Mientras tanto, la COP 27 ya es historia. Tal vez recordaremos esa conferencia mundial como aquella que prometió crear un fondo para cubrir los enormes gastos que la crisis climática ya genera en todo el mundo y que los países pobres no pueden afrontar. ¿Se creará finalmente el Loss and Damage Fund?

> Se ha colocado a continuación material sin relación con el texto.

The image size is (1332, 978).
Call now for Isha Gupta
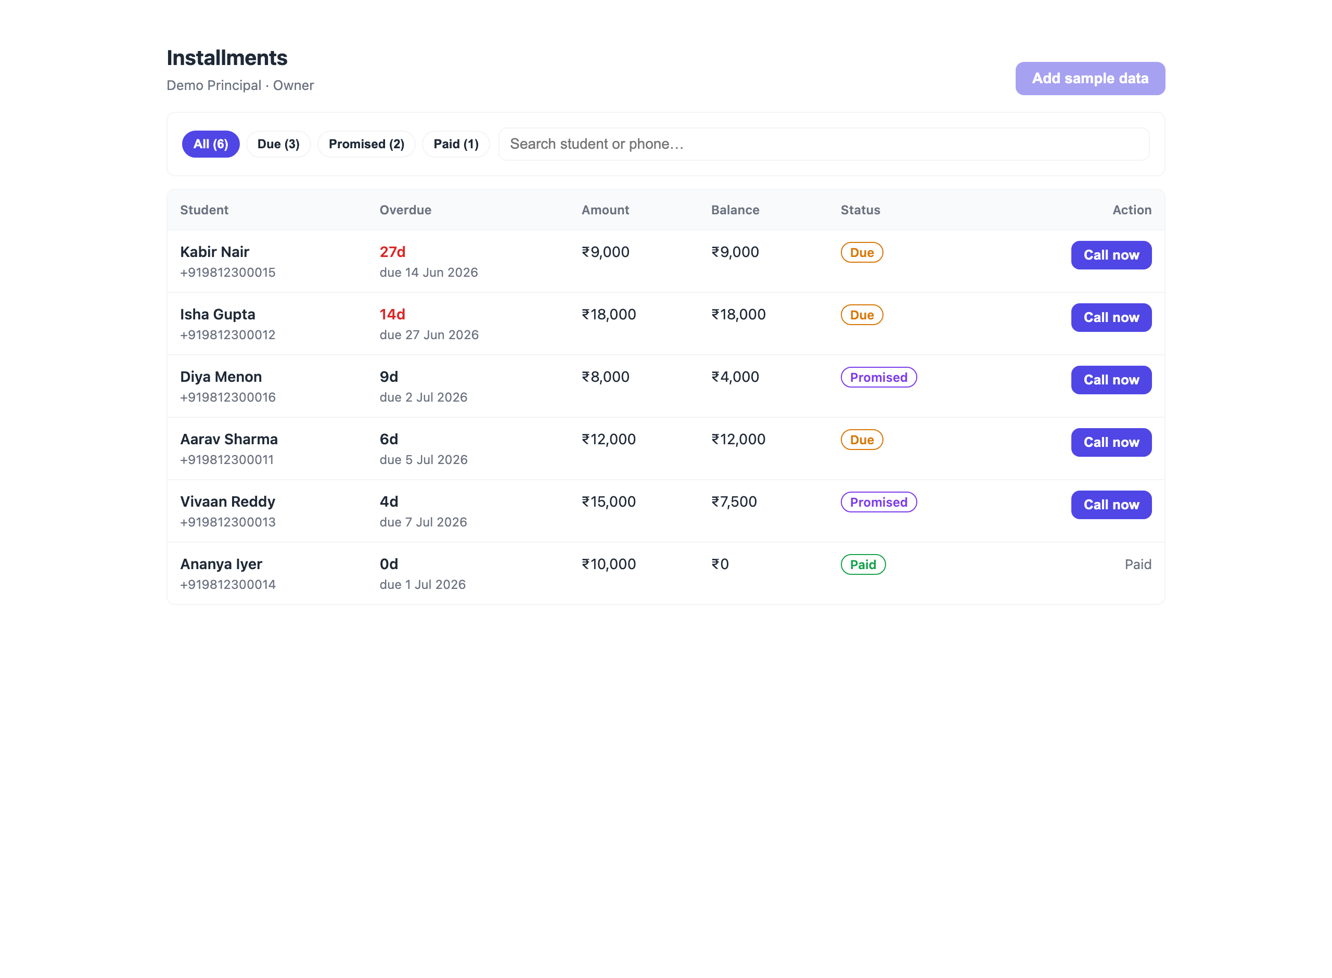[1111, 317]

Ojalá.
Pero también nos acordaremos de la pusilanimidad demostrada en el balneario de Sharm el Sheij: en vez de ratificar los compromisos asumidos el año pasado en Glasgow e incluso de fijar metas más ambiciosas, las partes cedieron a la inercia (dejar que las cosas sigan como hasta ahora, quién sabe si no ocurre un milagro), cuando no a las presiones de los lobistas, representantes de las empresas proveedoras de combustibles fósiles.
¿Qué diríamos de una persona que con su estilo de vida se está dañando a sí misma y que, en vez de cambiar sus hábitos, se propone tan solo contratar un nuevo seguro de vida y de salud para cuando reviente?
Creo que de no mediar alguna calamidad en los próximos años, digamos, en lo que resta de esta década del veinte, lo más probable es que sigamos viviendo y produciendo y consumiendo más o menos como hasta ahora, con lo cual la meta de no sobrepasar el incremento de un grado y medio para fin de siglo quedará obsoleta. Lo más probable va a ser que, poniendo realmente las barbas en remojo la década que viene, el aumento de la temperatura global no exceda la temible cifra de 1,8 grados… y esto en el mejor de los casos.
Mi “vieja” laptop Dell no llegará a presenciar ese infierno. ¿Llegaré yo? Si en 2075 llego a cumplir los cien años (con salud física y mental, por supuesto), ¿en qué mundo apagaré las velitas?